- [DIRECTIONS]:
Find "Non classé (122, 2036)" and "Facebook (736, 1030)" in the records below. Copy the lines holding them and every line between, exactly, and no others.
**** DATA TO USE
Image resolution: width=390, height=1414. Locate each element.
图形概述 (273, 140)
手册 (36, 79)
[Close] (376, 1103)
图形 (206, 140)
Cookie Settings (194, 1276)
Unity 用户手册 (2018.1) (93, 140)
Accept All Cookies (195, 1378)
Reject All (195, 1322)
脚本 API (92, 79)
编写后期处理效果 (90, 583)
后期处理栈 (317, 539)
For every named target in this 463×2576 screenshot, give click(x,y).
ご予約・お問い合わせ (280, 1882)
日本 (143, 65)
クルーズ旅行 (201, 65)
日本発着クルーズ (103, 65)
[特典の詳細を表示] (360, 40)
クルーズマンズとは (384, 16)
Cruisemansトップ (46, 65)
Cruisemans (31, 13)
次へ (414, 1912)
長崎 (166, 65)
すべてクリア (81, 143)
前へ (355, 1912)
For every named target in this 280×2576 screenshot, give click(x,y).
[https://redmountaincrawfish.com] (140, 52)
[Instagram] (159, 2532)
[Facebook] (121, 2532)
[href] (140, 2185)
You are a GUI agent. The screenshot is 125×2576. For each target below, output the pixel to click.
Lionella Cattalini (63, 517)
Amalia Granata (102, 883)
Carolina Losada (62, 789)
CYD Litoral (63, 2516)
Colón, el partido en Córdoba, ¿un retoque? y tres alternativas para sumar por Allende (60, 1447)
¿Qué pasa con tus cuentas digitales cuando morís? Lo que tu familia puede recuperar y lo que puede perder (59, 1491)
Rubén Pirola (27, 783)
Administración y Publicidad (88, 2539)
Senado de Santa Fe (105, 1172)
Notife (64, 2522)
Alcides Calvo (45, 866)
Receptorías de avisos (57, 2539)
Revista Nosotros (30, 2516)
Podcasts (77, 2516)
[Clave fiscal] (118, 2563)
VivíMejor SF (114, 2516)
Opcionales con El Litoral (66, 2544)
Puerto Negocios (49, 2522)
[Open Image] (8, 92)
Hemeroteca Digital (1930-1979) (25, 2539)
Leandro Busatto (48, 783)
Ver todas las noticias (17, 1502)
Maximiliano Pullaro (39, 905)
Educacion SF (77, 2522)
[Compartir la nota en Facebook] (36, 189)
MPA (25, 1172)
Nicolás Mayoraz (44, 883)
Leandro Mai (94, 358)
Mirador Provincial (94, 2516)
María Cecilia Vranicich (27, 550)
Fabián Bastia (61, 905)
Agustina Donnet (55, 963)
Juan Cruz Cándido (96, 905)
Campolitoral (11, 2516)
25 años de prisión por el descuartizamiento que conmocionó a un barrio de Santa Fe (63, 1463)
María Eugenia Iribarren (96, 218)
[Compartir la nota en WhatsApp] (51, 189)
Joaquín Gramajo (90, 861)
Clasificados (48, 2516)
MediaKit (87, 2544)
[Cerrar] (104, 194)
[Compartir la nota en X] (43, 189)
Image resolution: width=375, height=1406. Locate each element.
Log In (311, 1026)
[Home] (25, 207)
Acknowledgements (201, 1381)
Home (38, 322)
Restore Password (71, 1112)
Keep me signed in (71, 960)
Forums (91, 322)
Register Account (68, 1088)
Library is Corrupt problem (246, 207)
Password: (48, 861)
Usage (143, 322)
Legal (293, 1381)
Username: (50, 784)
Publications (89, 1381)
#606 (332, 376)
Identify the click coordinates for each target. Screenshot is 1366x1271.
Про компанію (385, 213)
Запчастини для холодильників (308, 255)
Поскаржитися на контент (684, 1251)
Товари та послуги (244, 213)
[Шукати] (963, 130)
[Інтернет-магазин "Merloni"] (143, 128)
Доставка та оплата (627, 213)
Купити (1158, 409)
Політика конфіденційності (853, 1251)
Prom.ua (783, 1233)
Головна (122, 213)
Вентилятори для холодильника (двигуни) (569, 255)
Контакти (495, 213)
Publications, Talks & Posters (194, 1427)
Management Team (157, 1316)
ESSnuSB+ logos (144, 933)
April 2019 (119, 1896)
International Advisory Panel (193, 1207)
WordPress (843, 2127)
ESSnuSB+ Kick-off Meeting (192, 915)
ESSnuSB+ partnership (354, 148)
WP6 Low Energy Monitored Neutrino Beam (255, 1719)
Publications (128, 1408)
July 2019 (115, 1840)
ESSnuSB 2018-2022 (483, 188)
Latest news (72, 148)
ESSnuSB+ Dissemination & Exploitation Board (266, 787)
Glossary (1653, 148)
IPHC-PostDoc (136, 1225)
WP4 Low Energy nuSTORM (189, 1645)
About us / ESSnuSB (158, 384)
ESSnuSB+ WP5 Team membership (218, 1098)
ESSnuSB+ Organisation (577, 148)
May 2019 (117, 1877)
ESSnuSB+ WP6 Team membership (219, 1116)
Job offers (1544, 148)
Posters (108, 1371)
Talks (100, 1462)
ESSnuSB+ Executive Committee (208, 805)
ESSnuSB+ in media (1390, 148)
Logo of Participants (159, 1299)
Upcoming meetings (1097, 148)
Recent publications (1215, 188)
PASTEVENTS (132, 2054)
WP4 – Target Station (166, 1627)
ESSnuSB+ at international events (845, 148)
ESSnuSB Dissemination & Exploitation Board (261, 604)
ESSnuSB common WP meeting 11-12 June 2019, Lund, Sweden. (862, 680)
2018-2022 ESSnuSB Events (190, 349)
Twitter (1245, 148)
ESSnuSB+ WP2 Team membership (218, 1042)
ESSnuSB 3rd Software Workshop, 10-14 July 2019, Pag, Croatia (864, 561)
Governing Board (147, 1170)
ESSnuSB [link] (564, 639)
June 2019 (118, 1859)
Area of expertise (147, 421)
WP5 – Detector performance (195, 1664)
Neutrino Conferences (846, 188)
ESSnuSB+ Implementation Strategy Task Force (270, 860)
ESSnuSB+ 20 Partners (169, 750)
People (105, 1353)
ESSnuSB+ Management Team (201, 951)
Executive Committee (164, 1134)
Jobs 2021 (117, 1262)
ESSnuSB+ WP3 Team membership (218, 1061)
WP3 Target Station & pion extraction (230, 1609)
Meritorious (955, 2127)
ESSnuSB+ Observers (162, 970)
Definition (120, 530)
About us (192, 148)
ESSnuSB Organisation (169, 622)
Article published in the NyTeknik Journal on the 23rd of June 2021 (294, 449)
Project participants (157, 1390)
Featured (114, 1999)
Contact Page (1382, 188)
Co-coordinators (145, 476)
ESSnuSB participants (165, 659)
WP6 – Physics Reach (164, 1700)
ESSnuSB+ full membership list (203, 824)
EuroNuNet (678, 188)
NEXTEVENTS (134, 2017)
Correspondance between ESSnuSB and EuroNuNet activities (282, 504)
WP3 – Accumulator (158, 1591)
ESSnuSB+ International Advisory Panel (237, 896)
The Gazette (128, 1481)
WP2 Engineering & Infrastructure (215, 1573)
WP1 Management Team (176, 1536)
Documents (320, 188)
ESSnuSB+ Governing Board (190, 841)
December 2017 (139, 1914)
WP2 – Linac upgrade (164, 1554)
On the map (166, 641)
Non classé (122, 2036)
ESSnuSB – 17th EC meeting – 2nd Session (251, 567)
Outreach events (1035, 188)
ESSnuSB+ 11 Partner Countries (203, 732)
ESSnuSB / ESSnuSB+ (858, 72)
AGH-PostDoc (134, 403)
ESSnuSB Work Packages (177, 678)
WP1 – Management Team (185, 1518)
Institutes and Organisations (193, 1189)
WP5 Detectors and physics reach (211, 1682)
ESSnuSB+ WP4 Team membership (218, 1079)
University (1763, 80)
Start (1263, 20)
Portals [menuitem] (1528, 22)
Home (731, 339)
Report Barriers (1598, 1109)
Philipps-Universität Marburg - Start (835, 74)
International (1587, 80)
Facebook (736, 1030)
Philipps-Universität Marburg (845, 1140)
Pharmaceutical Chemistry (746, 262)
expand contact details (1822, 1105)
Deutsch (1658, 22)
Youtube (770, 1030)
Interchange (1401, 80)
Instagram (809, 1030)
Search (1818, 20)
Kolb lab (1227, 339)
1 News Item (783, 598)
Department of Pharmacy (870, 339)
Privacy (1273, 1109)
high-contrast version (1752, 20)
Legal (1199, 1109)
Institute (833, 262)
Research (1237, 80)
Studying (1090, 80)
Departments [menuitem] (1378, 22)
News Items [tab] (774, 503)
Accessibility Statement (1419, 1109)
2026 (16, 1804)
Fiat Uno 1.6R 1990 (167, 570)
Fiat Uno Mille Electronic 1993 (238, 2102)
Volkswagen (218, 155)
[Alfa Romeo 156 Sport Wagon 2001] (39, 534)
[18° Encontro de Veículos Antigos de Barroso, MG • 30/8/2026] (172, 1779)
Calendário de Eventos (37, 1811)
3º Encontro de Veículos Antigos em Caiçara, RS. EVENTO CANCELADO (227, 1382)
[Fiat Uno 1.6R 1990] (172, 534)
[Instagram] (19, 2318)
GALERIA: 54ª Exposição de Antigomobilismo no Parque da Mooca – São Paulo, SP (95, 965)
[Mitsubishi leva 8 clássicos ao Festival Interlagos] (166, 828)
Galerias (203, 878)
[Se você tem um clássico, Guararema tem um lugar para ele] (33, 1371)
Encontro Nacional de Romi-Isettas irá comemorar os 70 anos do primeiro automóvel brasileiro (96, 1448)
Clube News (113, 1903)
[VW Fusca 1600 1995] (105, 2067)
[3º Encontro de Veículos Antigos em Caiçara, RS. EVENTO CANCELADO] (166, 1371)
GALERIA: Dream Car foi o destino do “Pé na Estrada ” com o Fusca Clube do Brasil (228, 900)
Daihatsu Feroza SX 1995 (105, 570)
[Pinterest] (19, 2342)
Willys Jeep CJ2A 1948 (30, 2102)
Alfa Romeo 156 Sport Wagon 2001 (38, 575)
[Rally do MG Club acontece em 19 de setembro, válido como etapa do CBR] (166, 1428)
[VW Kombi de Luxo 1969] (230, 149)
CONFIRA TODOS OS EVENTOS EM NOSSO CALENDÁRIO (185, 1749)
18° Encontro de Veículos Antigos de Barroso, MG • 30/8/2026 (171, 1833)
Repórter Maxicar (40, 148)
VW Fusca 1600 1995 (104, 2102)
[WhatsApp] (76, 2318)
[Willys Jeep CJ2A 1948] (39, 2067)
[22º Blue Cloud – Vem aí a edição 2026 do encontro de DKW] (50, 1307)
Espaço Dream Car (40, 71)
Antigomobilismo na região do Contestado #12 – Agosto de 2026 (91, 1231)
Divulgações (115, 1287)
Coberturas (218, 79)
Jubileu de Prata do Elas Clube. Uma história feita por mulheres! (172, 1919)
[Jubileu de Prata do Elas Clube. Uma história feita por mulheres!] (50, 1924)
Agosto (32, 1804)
********
- [EXERCISE SOLUTION]:
Non classé (122, 2036)
ESSnuSB – 17th EC meeting – 2nd Session (251, 567)
Outreach events (1035, 188)
ESSnuSB+ 11 Partner Countries (203, 732)
ESSnuSB / ESSnuSB+ (858, 72)
AGH-PostDoc (134, 403)
ESSnuSB Work Packages (177, 678)
WP1 – Management Team (185, 1518)
Institutes and Organisations (193, 1189)
WP5 Detectors and physics reach (211, 1682)
ESSnuSB+ WP4 Team membership (218, 1079)
University (1763, 80)
Start (1263, 20)
Portals [menuitem] (1528, 22)
Home (731, 339)
Report Barriers (1598, 1109)
Philipps-Universität Marburg - Start (835, 74)
International (1587, 80)
Facebook (736, 1030)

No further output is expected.